▶ ROWS
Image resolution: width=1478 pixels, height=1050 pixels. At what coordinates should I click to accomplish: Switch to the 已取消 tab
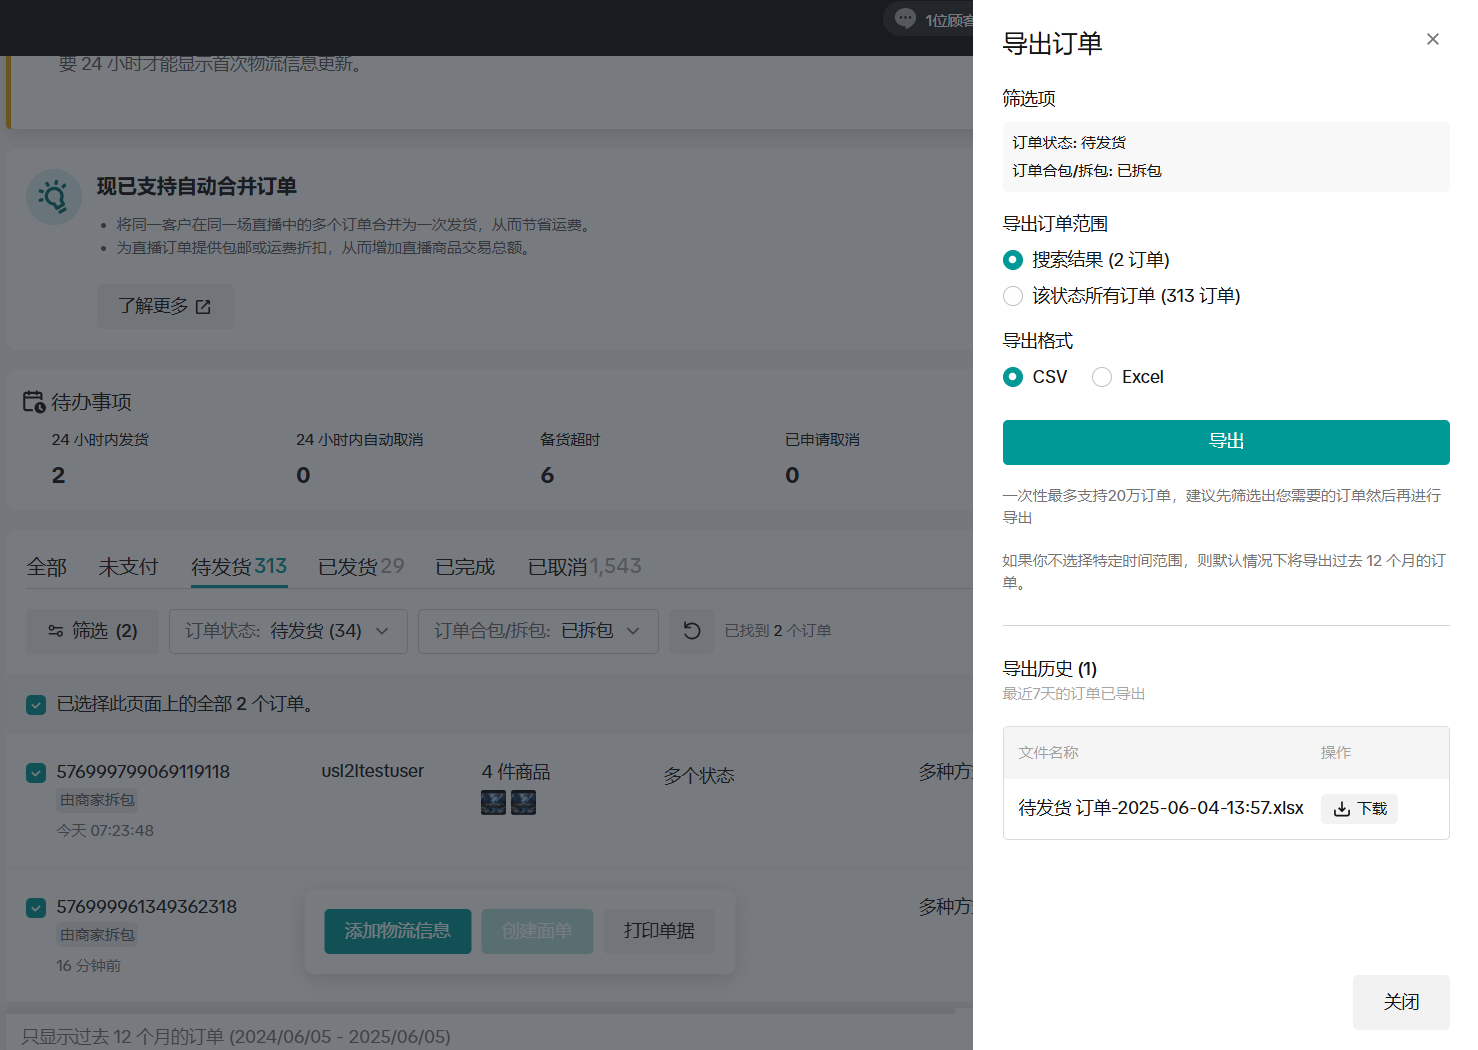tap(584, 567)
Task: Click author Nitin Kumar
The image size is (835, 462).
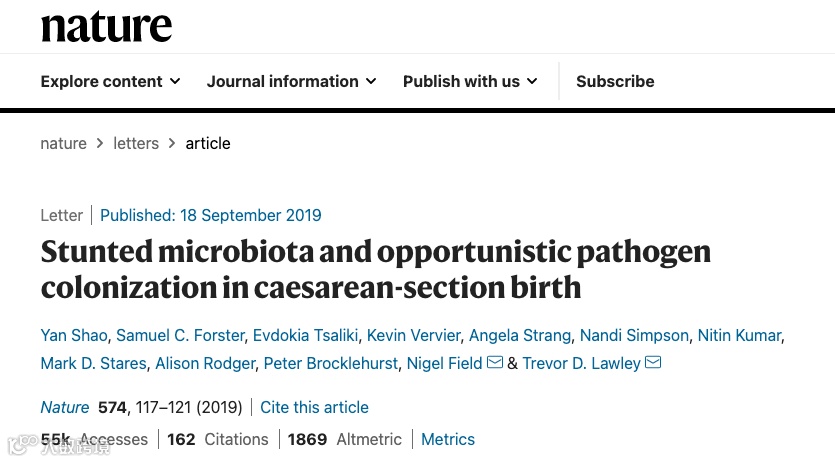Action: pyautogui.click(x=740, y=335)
* * *
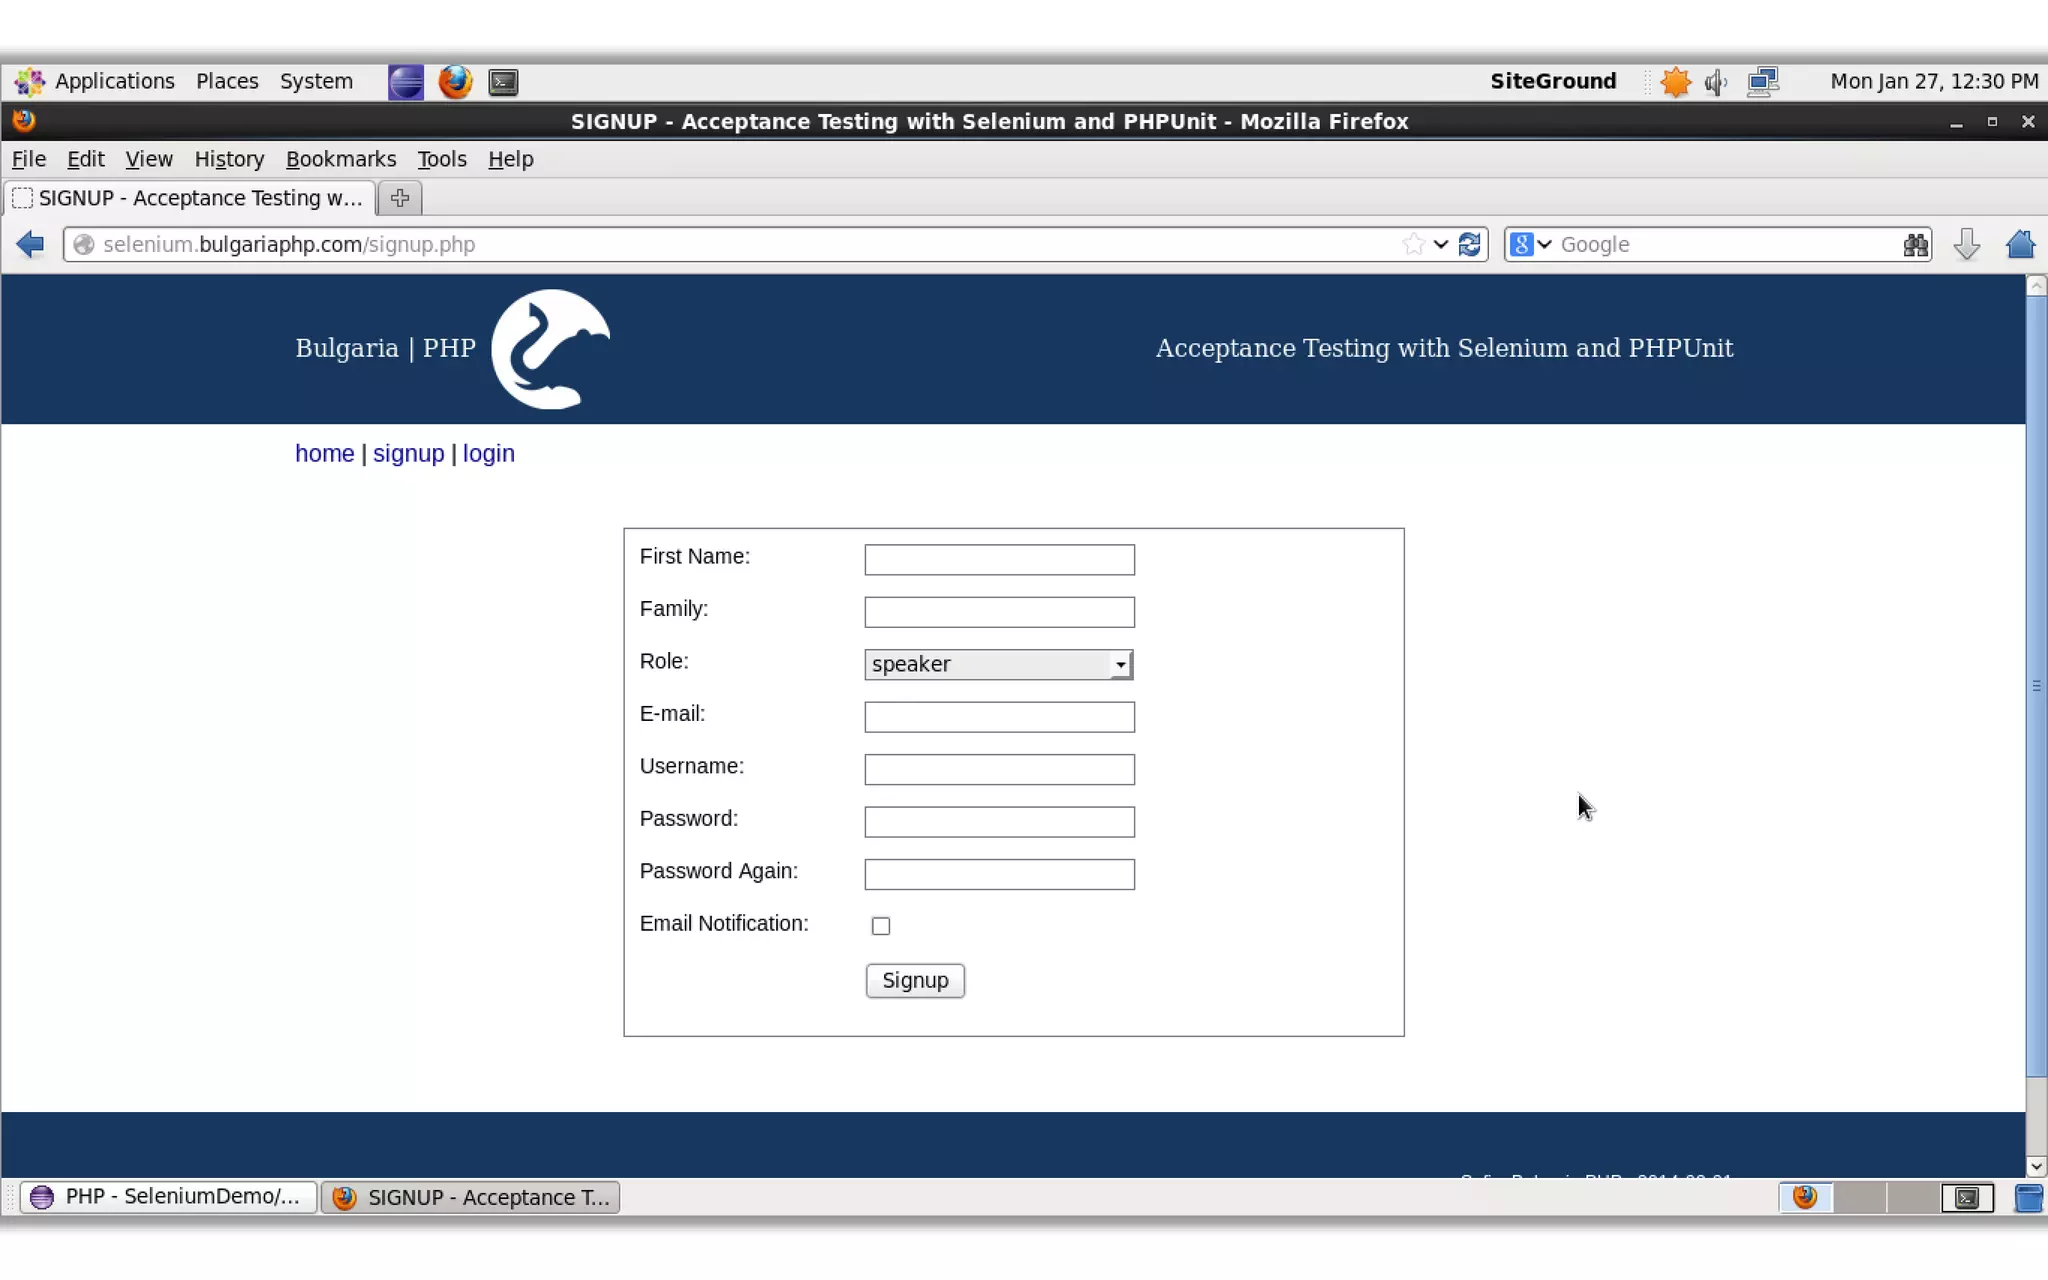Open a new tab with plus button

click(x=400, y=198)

▶ GOAL
Please return, word for word, the part of the material that opens with the line containing "Task: Click author Nitin Kumar" and closes with the line containing "Action: pyautogui.click(x=740, y=335)", both lines included. Leave the pictures out.

▶ RESULT OF THE TASK
Task: Click author Nitin Kumar
The image size is (835, 462).
Action: pyautogui.click(x=740, y=335)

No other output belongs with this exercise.